Casi di successo 01 dicembre 2015

BRUGOLA

Ci sono storie aziendali che andrebbero raccontate con calma. Vite che andrebbero studiate per coglierne per intero il valore. E prese ad esempio.

 

Tra queste, sicuramente, compare la saga della famiglia Brugola, quella dei celebri bulloni a cui hanno dato il nome. Una storia lunga tre generazioni che ha reso questa azienda un vanto dell’industria italiana, dove i dipendenti sono definiti «persone competenti che hanno sposato gli stessi ideali della nostra famiglia».


Quando lo scorso febbraio Giannantonio Brugola è morto, i giornali locali salutavano “l’industriale di vecchio stampo, uno degli ultimi pionieri ‘veri’, e non costruiti con gli artifizi della finanza, che abbia avuto la Brianza.

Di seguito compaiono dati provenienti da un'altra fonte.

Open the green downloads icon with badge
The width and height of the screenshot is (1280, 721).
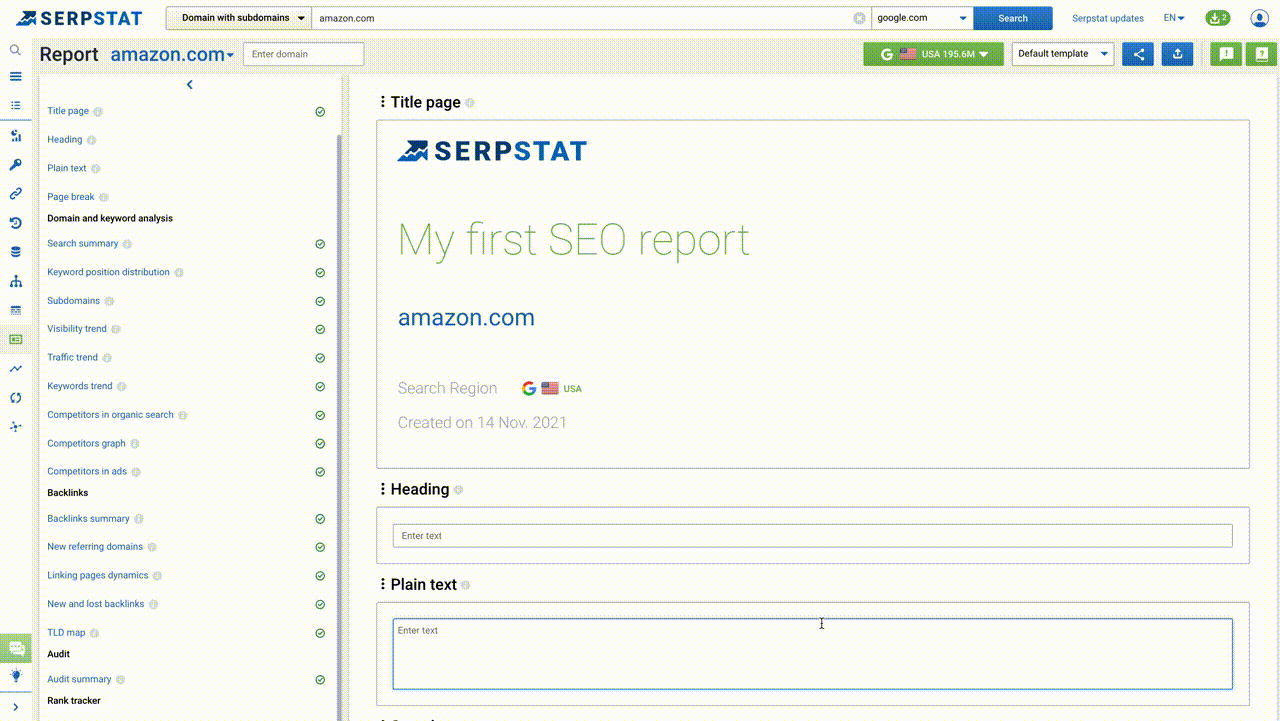click(x=1217, y=18)
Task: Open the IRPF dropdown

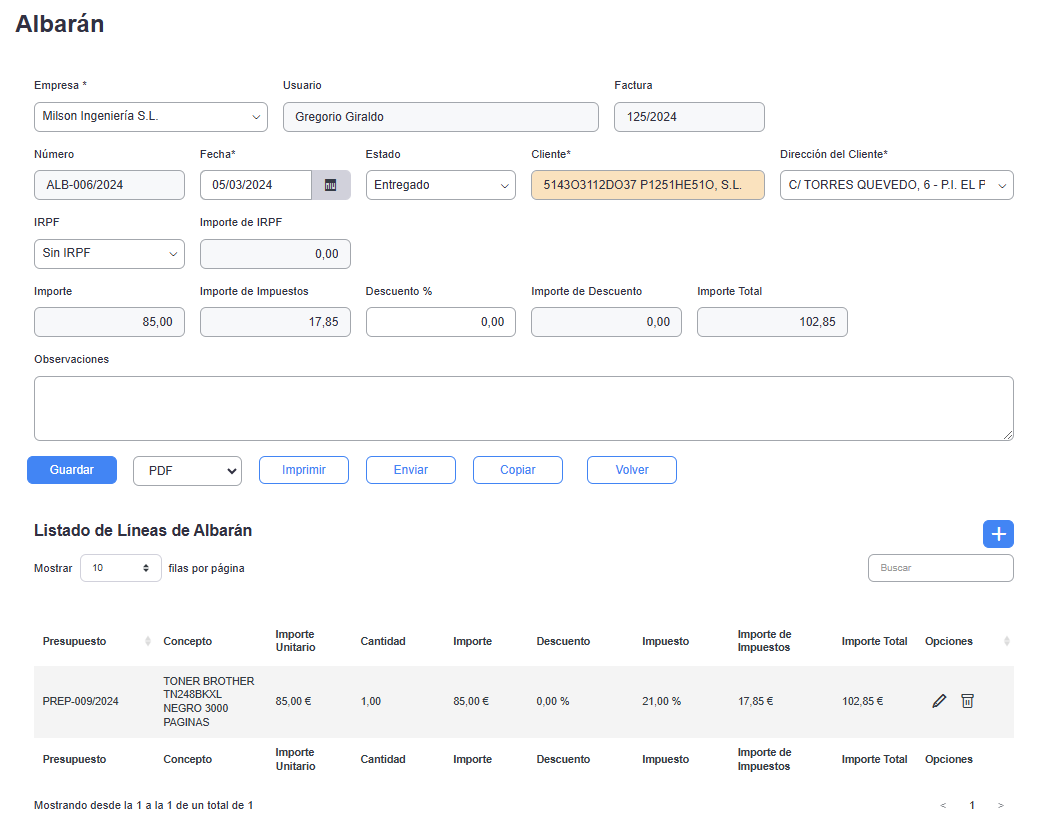Action: click(x=109, y=254)
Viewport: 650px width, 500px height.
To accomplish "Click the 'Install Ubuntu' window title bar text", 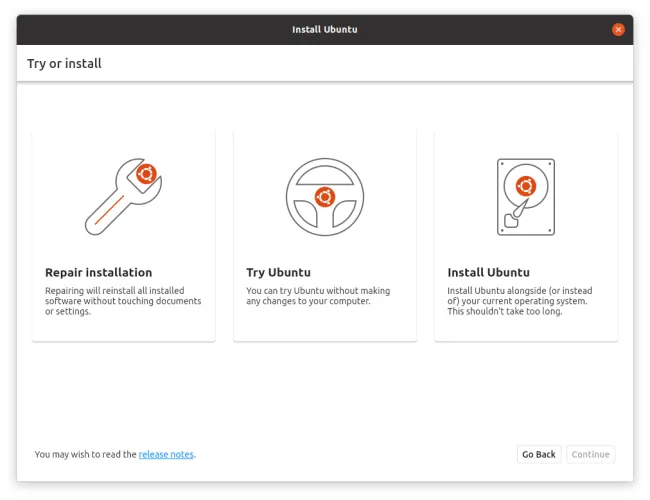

Con lui se ne va un pezzo di città che non era solo mobili, ma operosità, lavoro e squadra”. Il figlio del fondatore aveva ricevuto l’ultima soddisfazione pochi giorni prima della sua morte, quando suo figlio Egidio – omonimo del nonno ma da tutti conosciuto come Jody – gli aveva consegnato la prima vite uscita dalla fabbrica di Detroit, il primo impianto della Brugola fuori dall’Italia. Non solo. In una delle ultime buste paga ricevuta dagli operai della fabbrica di Lissone prima della sua morte, c’erano mille euro in più. Parte della quota era già concordata con i sindacati. Ma a quella somma, i vertici aziendali avevano aggiunto altri 300 euro “come riconoscimento per il lavoro e lo sforzo che ha contribuito alla crescita dell’azienda in questi ultimi anni”.


Un gesto che doveva rimanere privato ma che venne reso pubblico proprio da un operaio. Un premio a un gruppo di lavoro che aveva permesso all’azienda di Lissone, nata nel 1926 grazie alla geniale intuizione del suo fondatore Egidio, di superare un periodo difficile iniziato nel 2009 con la crisi economica. Quello della solidarietà è uno dei principi morali dell’azienda, trasmesso dal fondatore al figlio e da questi al nipote Jody.


Già all’inizio della sua attività, infatti, il fondatore aveva istituito per i suoi dipendenti una mensa gratuita; alla fine degli anni Quaranta, quando le comunicazioni erano molto difficoltose, offrì gratuitamente al personale una bicicletta e negli anni Cinquanta diede uno scooter a tutti i capi reparto e una Fiat Seicento a tutti i direttori. Oggi, il cruccio di Jody Brugola è la questione ambientale: «È il problema più importante del nostro tempo, i cui effetti sono sotto gli occhi di tutti: dalle temperature altissime alle piogge torrenziali e improvvise.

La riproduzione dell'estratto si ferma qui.